▸ **Instructions for the task**
State how many lines in the rows below contain the word "accessibility". Give only the number.

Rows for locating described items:
= = =

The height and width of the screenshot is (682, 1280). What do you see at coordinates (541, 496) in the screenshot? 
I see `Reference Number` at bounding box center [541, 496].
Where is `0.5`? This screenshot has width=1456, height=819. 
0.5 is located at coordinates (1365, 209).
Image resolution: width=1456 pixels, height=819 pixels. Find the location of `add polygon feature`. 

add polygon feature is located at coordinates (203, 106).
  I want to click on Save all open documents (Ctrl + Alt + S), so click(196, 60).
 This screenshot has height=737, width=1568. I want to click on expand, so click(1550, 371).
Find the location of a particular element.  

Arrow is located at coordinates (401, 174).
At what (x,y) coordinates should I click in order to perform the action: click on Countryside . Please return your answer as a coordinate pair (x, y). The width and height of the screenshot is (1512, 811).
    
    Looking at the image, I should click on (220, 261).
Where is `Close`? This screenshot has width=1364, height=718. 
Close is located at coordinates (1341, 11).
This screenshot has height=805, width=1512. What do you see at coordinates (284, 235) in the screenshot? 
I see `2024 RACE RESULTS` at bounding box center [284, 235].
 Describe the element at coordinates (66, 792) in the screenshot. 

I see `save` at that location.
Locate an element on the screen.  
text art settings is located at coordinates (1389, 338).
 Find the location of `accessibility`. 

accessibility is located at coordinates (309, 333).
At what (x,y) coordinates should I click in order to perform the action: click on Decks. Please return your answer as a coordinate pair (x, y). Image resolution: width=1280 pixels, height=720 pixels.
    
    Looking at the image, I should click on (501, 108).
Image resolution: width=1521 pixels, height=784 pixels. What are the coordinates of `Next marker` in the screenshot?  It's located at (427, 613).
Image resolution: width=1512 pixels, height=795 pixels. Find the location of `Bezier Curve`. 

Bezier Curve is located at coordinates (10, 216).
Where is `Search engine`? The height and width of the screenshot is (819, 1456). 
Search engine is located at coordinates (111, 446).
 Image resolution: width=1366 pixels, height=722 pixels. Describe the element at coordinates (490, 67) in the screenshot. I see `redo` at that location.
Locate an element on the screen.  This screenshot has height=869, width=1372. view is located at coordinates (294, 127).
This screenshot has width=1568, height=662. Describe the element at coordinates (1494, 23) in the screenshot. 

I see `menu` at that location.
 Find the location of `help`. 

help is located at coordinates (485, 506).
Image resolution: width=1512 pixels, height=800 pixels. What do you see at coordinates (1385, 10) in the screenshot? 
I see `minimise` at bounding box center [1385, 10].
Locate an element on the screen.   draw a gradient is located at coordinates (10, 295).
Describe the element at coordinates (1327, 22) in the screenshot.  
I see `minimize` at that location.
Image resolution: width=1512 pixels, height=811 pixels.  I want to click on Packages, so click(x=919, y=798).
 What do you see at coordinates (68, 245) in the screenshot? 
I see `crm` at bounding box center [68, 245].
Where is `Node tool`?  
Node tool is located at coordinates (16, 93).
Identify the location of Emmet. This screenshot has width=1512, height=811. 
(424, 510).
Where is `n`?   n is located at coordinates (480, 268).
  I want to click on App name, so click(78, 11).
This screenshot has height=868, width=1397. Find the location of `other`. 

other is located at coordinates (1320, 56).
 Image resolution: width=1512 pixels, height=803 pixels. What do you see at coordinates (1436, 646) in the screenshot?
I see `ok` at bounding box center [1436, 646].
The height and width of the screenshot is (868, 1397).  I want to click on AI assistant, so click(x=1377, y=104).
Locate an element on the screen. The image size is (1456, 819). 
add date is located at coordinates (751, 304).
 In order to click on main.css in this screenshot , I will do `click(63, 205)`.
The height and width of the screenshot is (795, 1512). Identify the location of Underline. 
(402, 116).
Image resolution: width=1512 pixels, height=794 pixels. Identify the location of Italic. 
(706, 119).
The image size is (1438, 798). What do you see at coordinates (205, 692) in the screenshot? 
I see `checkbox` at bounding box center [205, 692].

= = =

▸ **Finished exercise**
2